- TASK TO COMPLETE:
Begin at the line with "Instruction: Open the" and output every line through the end of the records, exactly as given. Omit pictures.

- DATA UNDER STUDY:

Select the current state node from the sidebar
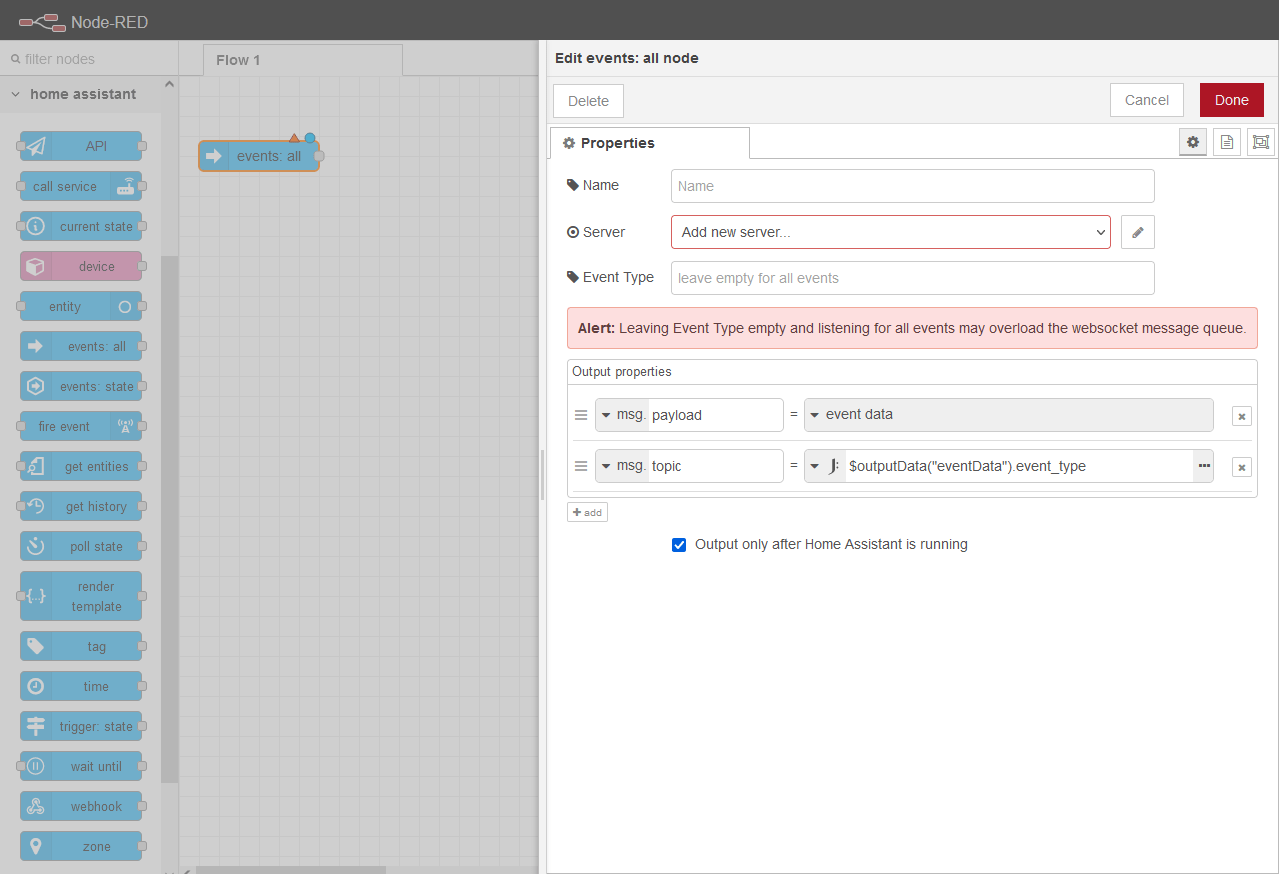The height and width of the screenshot is (874, 1279). [x=80, y=226]
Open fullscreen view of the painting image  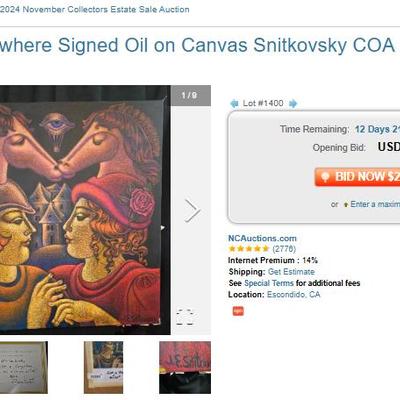tap(185, 317)
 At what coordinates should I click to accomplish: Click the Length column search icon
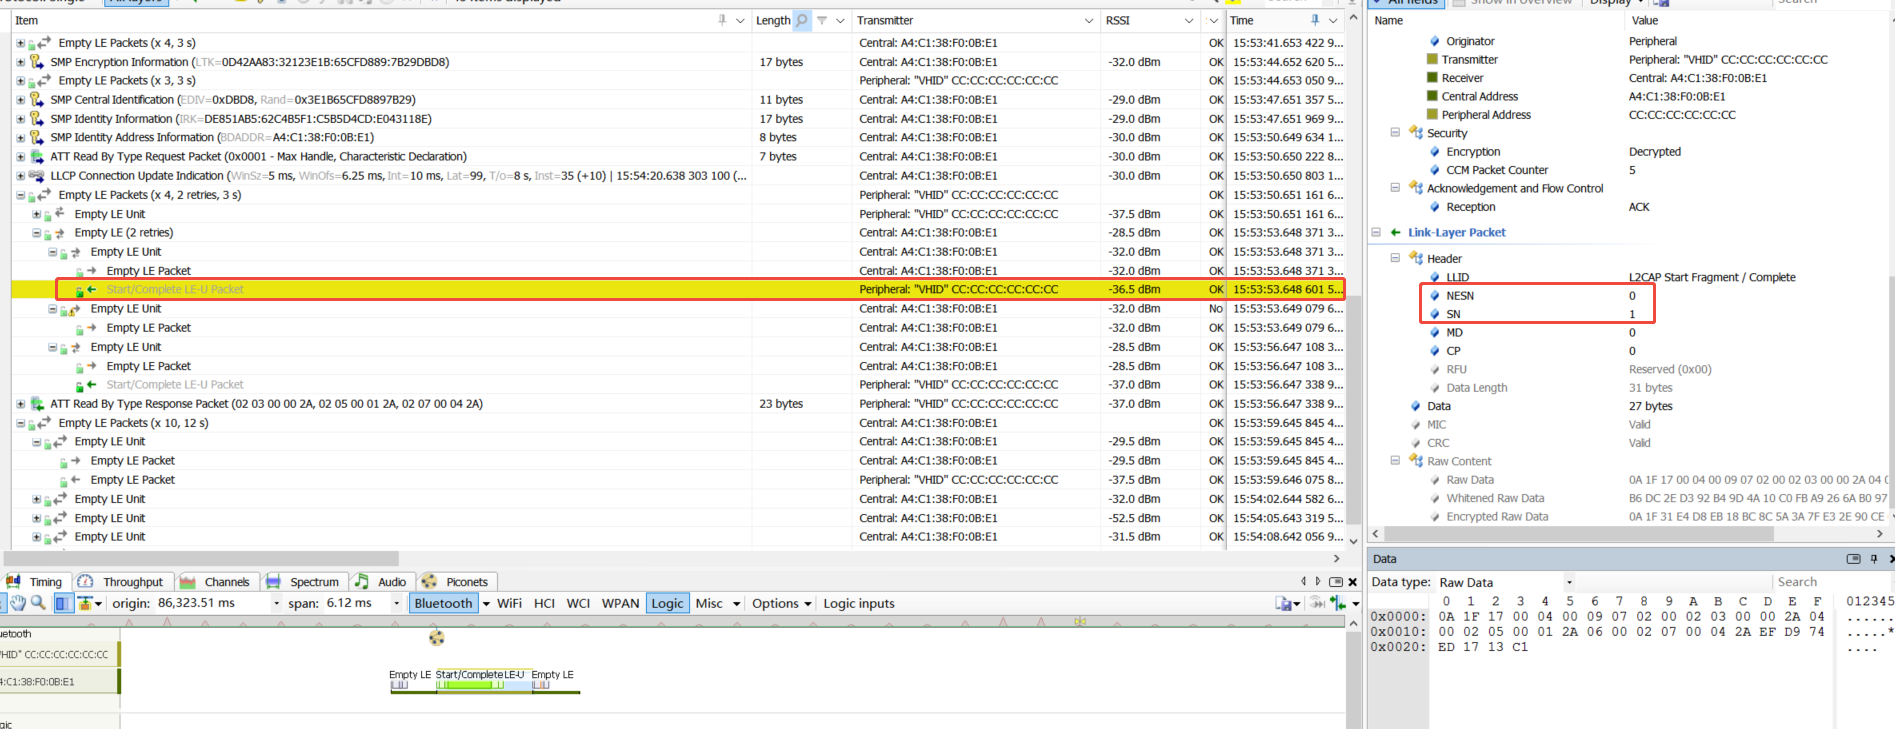802,20
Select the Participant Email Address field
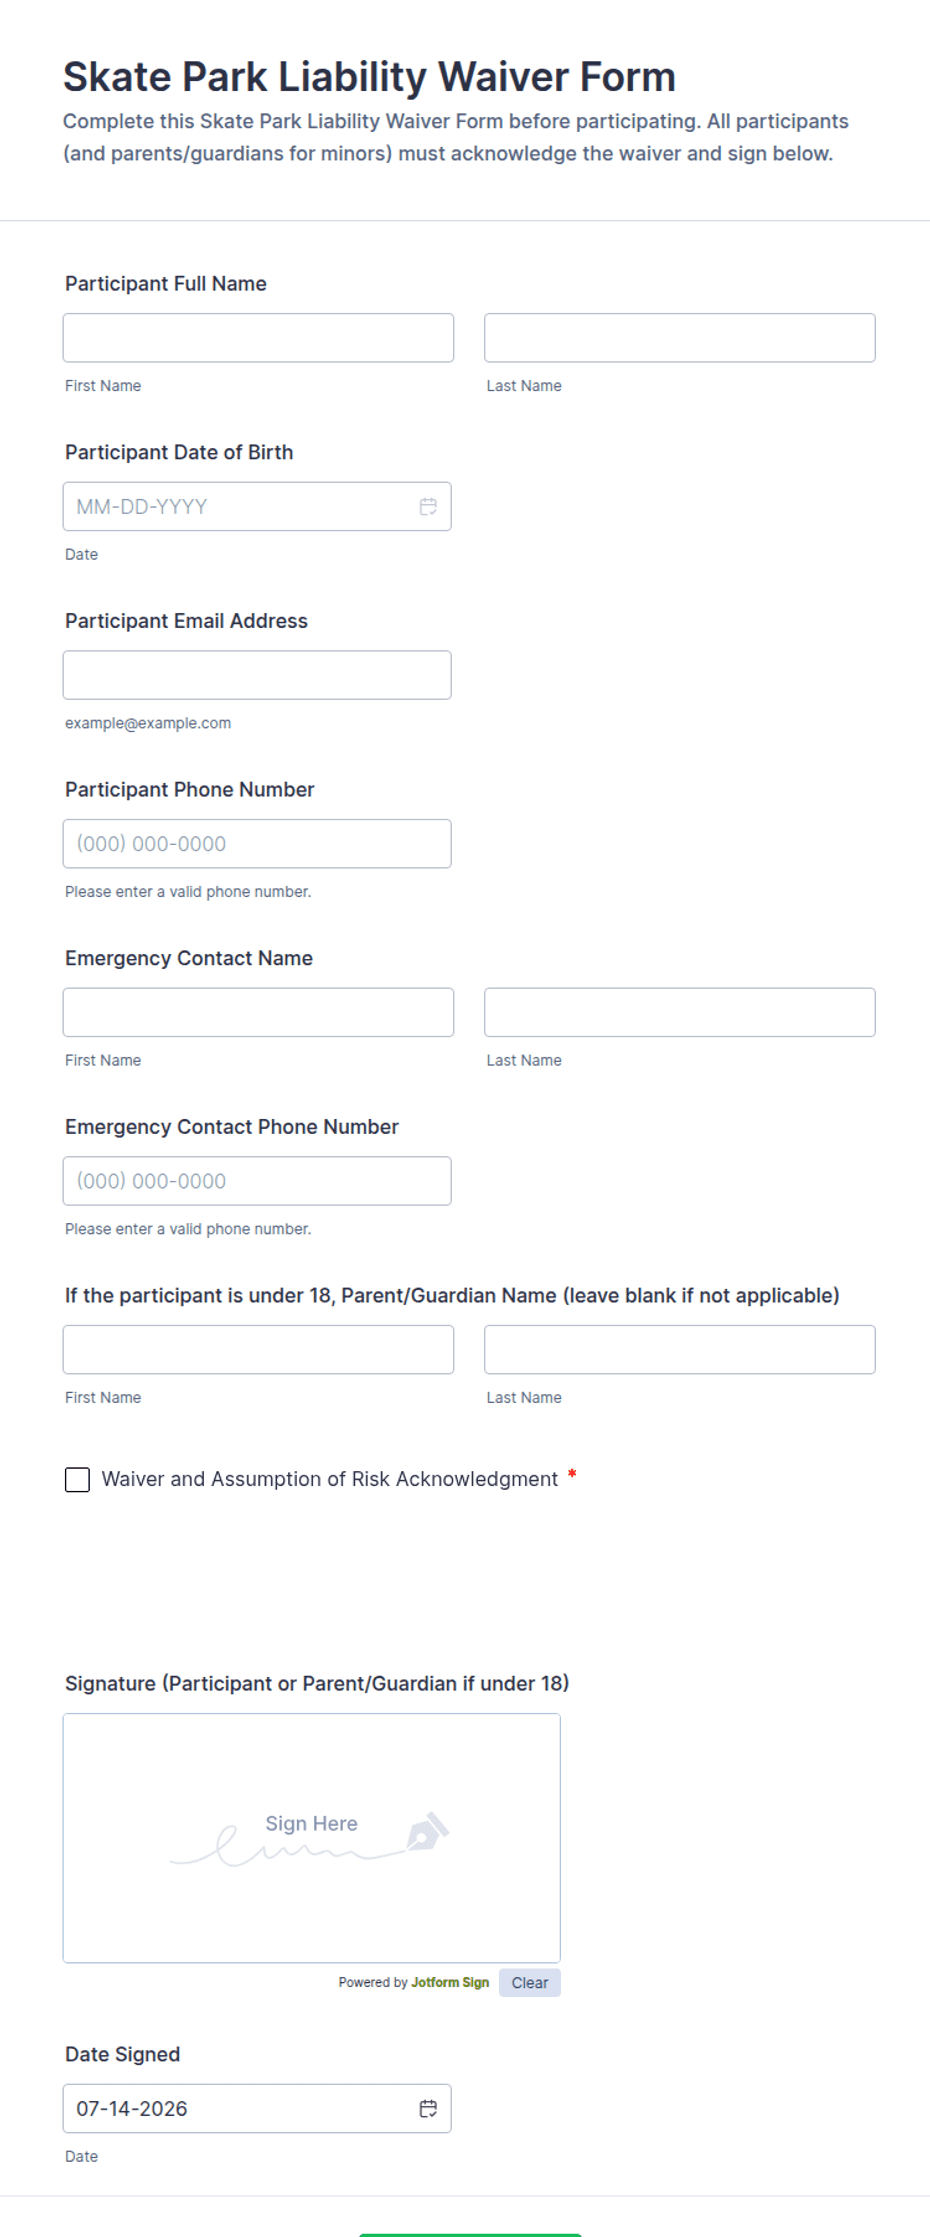This screenshot has height=2237, width=930. pos(257,675)
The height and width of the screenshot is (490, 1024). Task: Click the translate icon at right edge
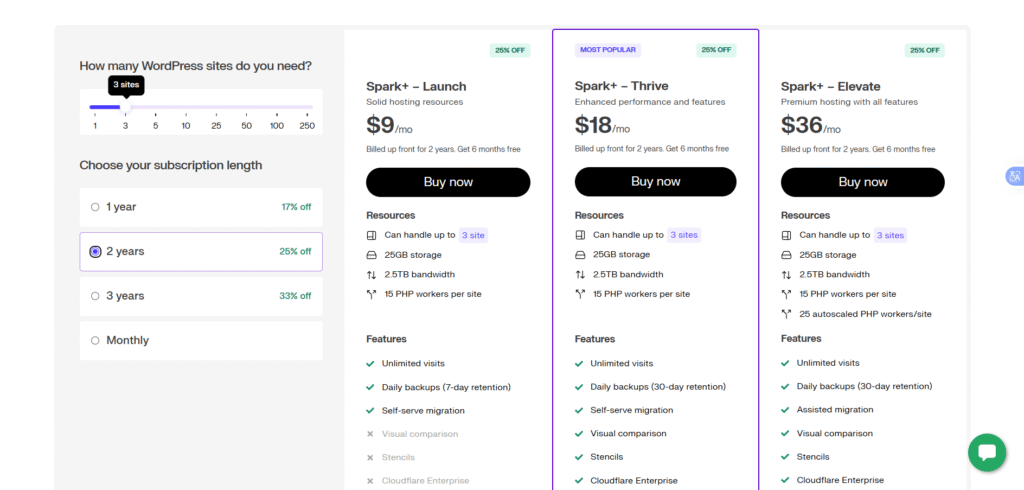1014,176
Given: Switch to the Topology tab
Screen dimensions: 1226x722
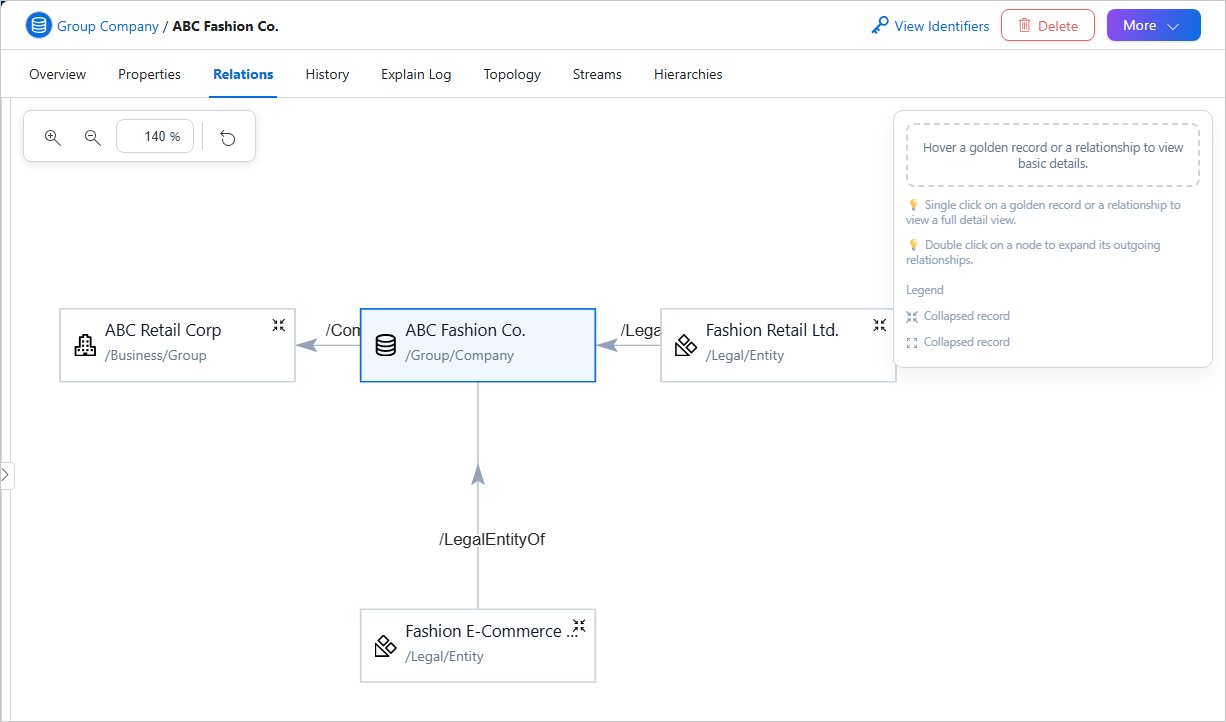Looking at the screenshot, I should (x=512, y=74).
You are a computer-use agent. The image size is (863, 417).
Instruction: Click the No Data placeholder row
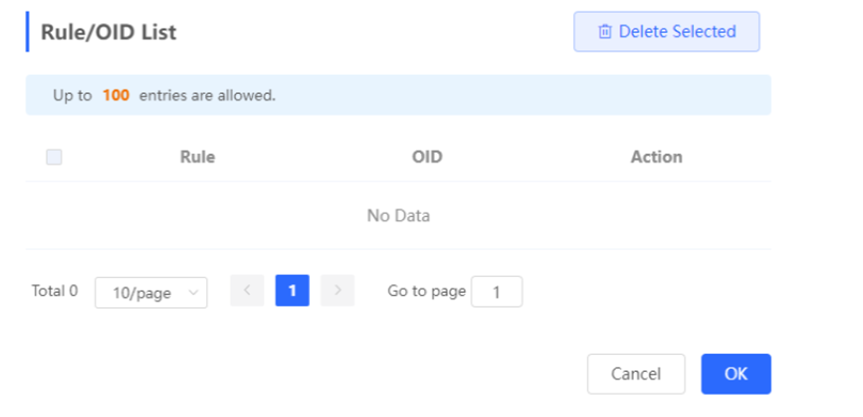click(x=398, y=216)
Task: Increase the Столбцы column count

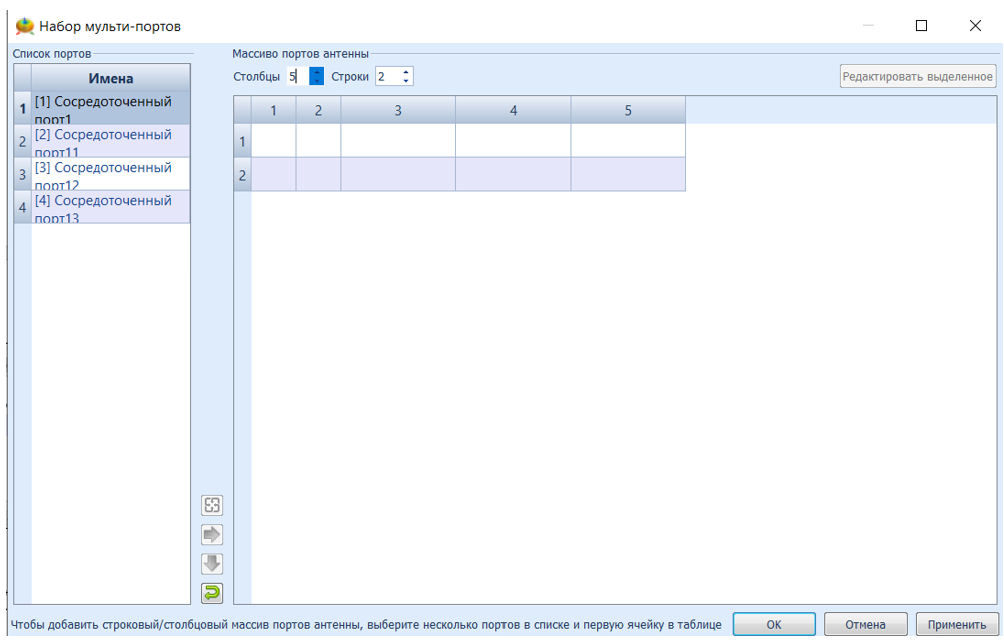Action: click(317, 72)
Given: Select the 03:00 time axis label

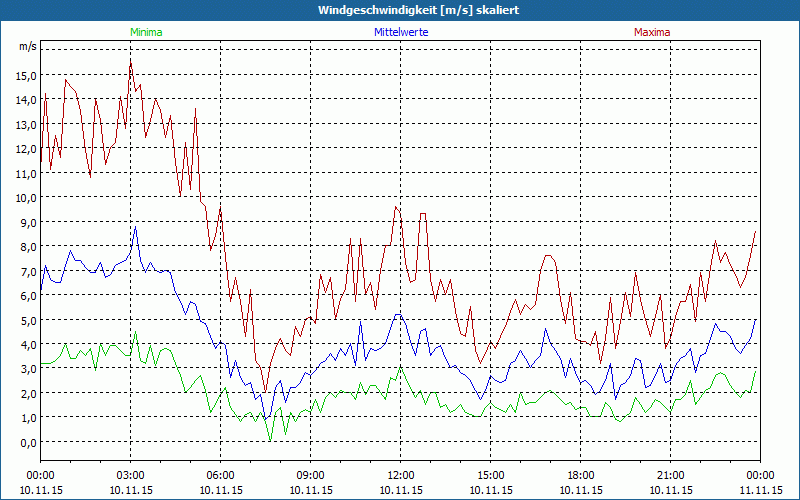Looking at the screenshot, I should [131, 474].
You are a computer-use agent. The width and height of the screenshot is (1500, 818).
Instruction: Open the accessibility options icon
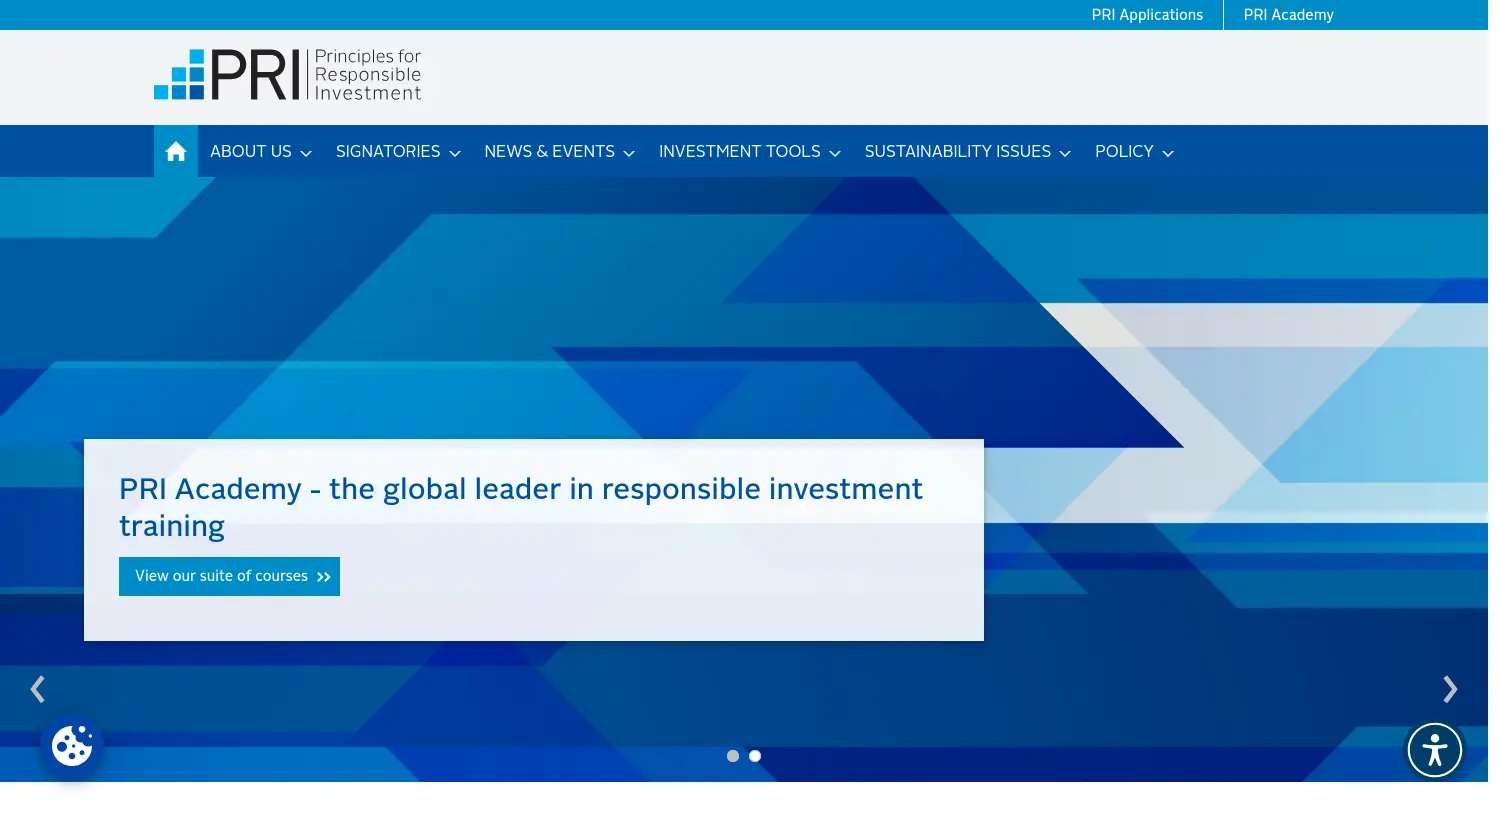(1434, 750)
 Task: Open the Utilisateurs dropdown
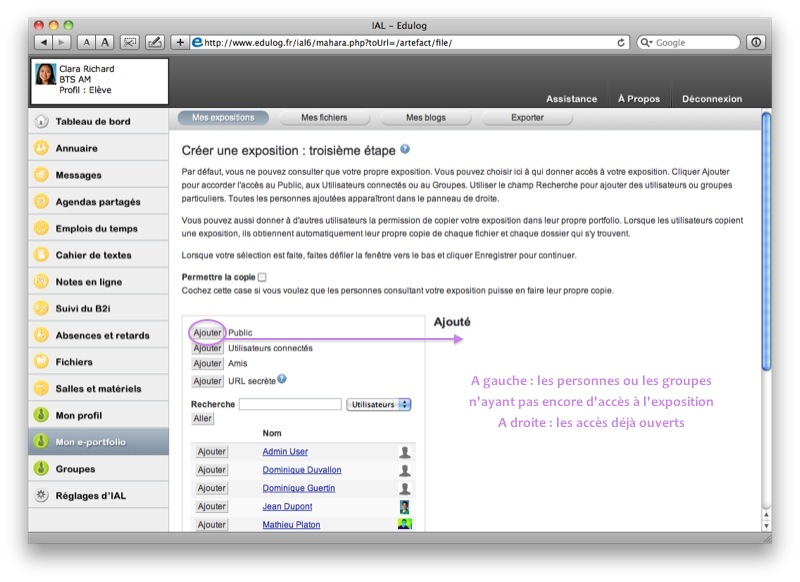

- OUTPUT BELOW:
Instruction: Open the accessibility options icon
(1434, 750)
 Task: Open the Utilisateurs dropdown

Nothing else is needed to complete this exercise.